Televisión Universitaria
- Country: Bolivia
- Broadcast area: Sucre
- Affiliates: Red Universitaria Boliviana de Información
- Headquarters: Sucre, Bolivia

Ownership
- Owner: Royal and Pontifical Higher University of San Francisco Xavier of Chuquisaca

History
- Launched: December 31, 1976 (49 years ago)

Links
- Website: Official website

Availability

Terrestrial
- Analog VHF: Channel 13 (Sucre)

= Televisión Universitaria UMRPSFXCH =

Televisión Universitaria UMRPSFXCH, also known as TVU Sucre, is a Bolivian terrestrial television station owned by the University of San Francisco Xavier, in Sucre, the Bolivian constitutional capital. The station is part of Red RUBI and was the first television station available in Sucre. The station has nationwide coverage using the Túpac Katari satellite.

==History==
On August 28, 1974, university rector Dr. Luis Rivera Cortez founded the television unit of the university as a closed circuit system. All of the programs produced in this phase were generated from the university's central building, where locals took part without restriction. The transmission equipment was donated by the National Council of Higher Education (CNES), with the commitment to expand the donation in order for TVU to broadcast an over-the-air signal.

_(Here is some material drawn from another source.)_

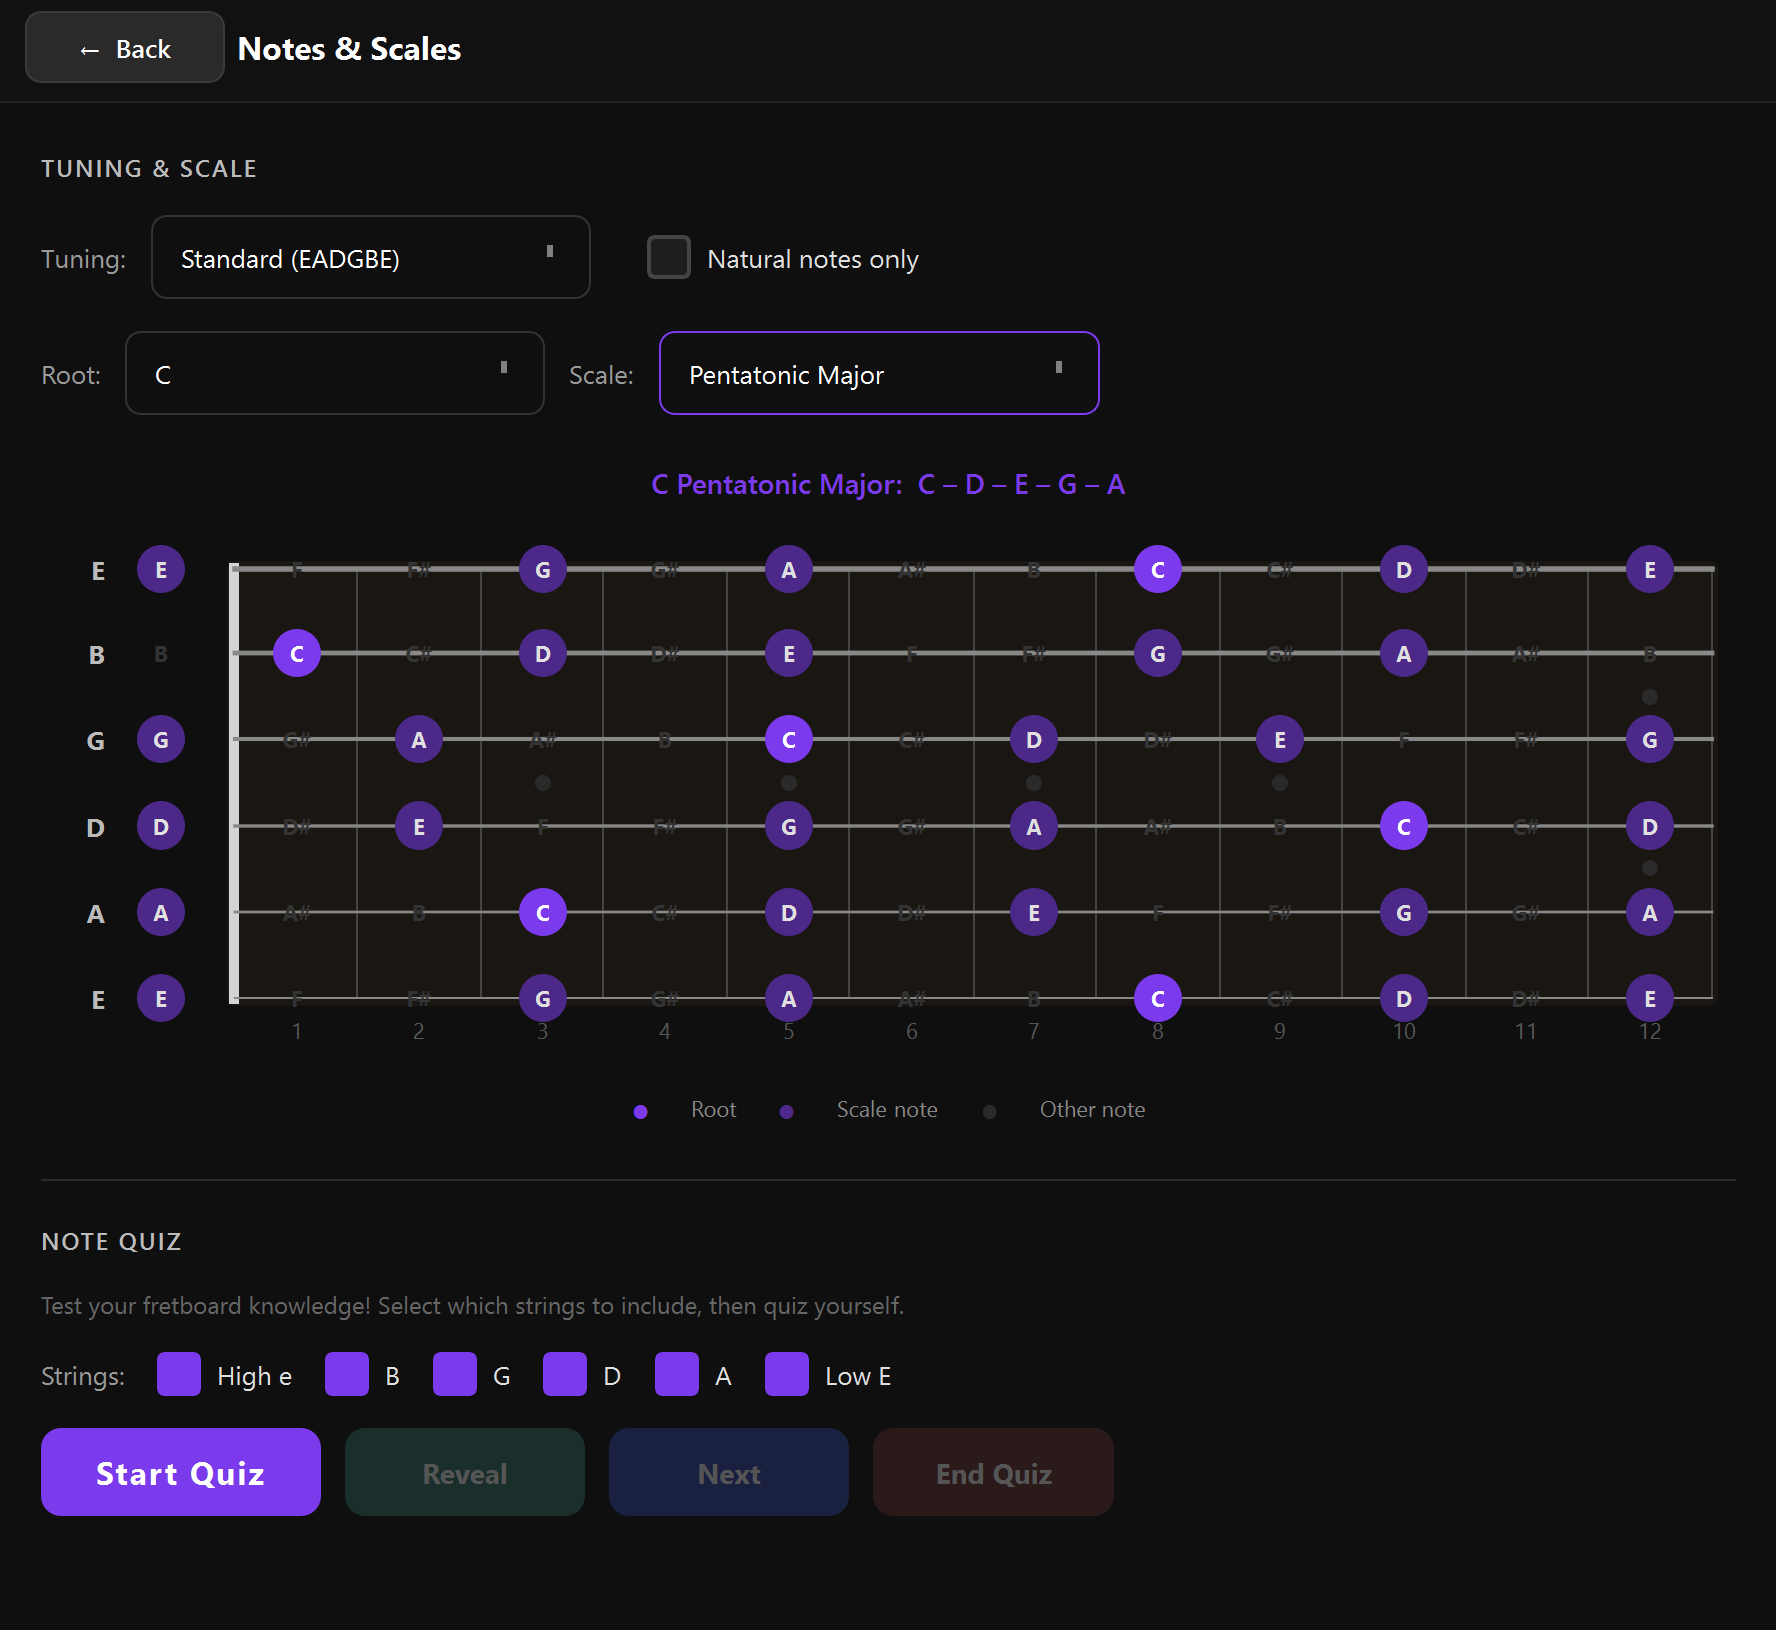Enable the Natural notes only checkbox
The width and height of the screenshot is (1776, 1630).
click(669, 258)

The new version of TVU Sucre was founded in March 1976, after talks with Rev. Philip Bourret, president of the Educational Development Corporation. Over-the-air broadcasts started on December 31, 1976, becoming Sucre's first television station. In 1976, 280,824.80 bolivianos were used in equipment and implementation, in addition to 40,000 bolivianos in remodeling of the premises and 146,000 bolivianos in the acquisition of a plot of land in the Poconas area (where the TVU building is currently located) to build its own premises. In 1977, Televisión Boliviana started broadcasting in Sucre by installing a repeater station.